Shellcodes (Advanced)

In the "Shellcodes" session, we learned about shellcodes, a form of code injection which allowed us to hijack the control flow of a process and make it do our bidding.

Introduction

The three steps for a successful shellcode attack are:

develop: obtain the machine code for the desired functionality
inject: place the shellcode into the process' address space
trigger: divert control flow to the beginning of our shellcode

The first step seems pretty straightforward, but there are a lot of things that could go wrong with the last two. For example, we cannot inject a shellcode in a process that doesn't read input or reads very little (though remember that if we can launch the target program we can place the shellcode inside its environment or command-line arguments); we cannot trigger our shellcode if we cannot overwrite some code-pointer (e.g. a saved return) or if we do not know the precise address at which it ends up in the process' memory and we cannot use such an attack if there isn't some memory region where we have both write and execute permissions.

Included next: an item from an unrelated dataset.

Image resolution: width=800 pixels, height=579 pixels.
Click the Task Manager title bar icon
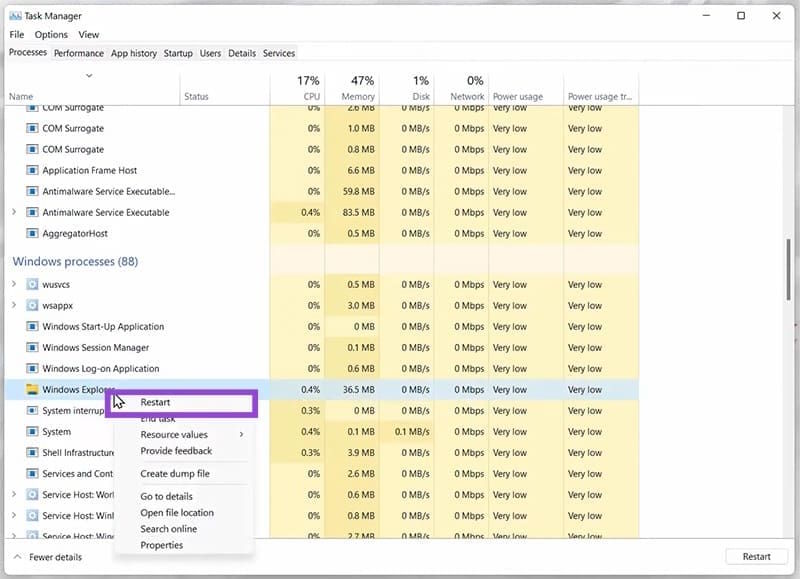coord(16,15)
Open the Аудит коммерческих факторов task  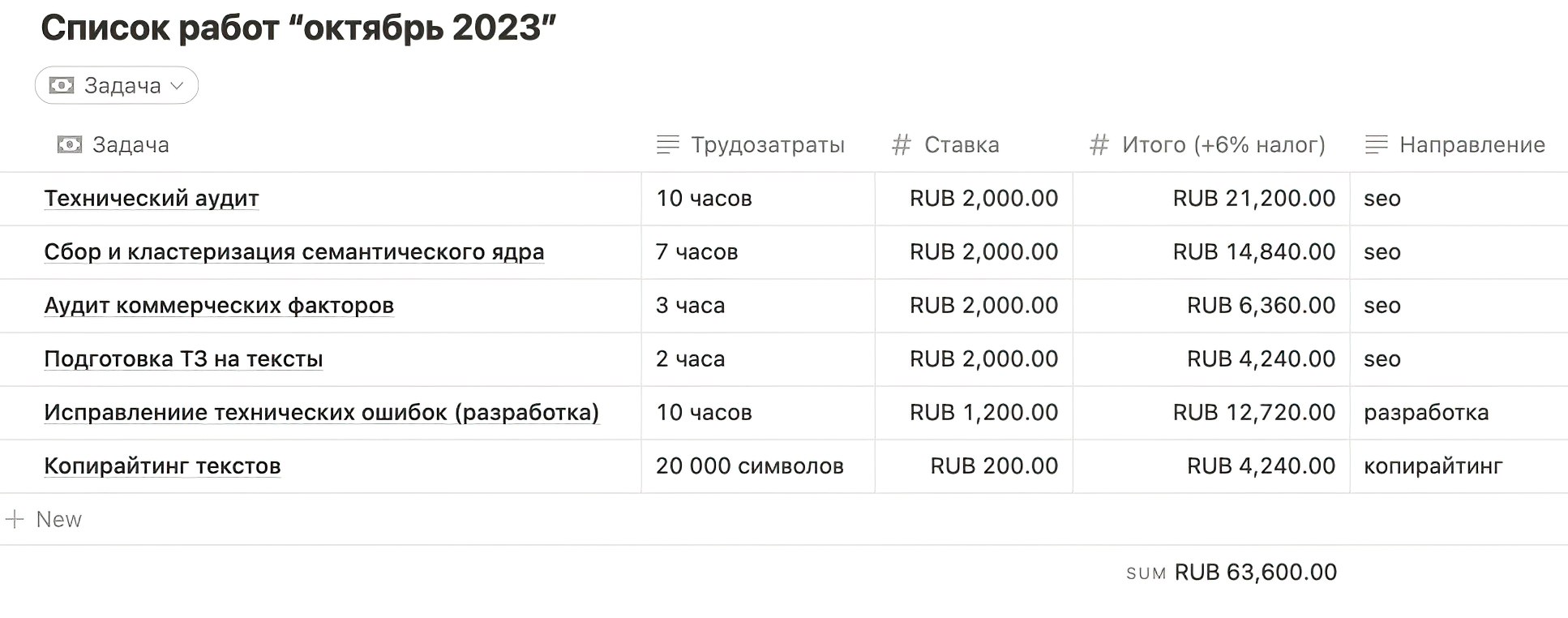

Some of these hurdles can occur naturally, while others are intentionally created as preventive measures (e.g. on modern platforms, any memory area can be either writable or executable, but not both, a concept known as W^X). Anyway, it is useful to think about these problems and how to work around them, then put that knowledge into practice.

Tutorials

01. Tutorial: preventing stack operations from overwriting the shellcode

When performing a shellcode attack we often needed to write some stuff in memory so that it has a valid address. For example, to perform an execve("/bin/sh", ["/bin/sh", NULL], NULL) syscall, we need to place the string "/bin/sh" in memory and fill the rdi register (first argument of a syscall) with that address. In theory we could write it in any writable area but, as you might have noticed in the previous session, it's usually simpler to just use the stack.

    mov rax, `/bin/sh`
    push rax

results in fewer machine-code bytes than:

    mov rax, `/bin/sh`
    mov rbx, 0x00404000
    mov qword [rbx], rax

plus, push-ing has the side effect of placing our address in the rsp register which we could later mov somewhere else, avoiding the need of explicitly referring to some address (which might be difficult to predict, or even random, in the case of ASLR).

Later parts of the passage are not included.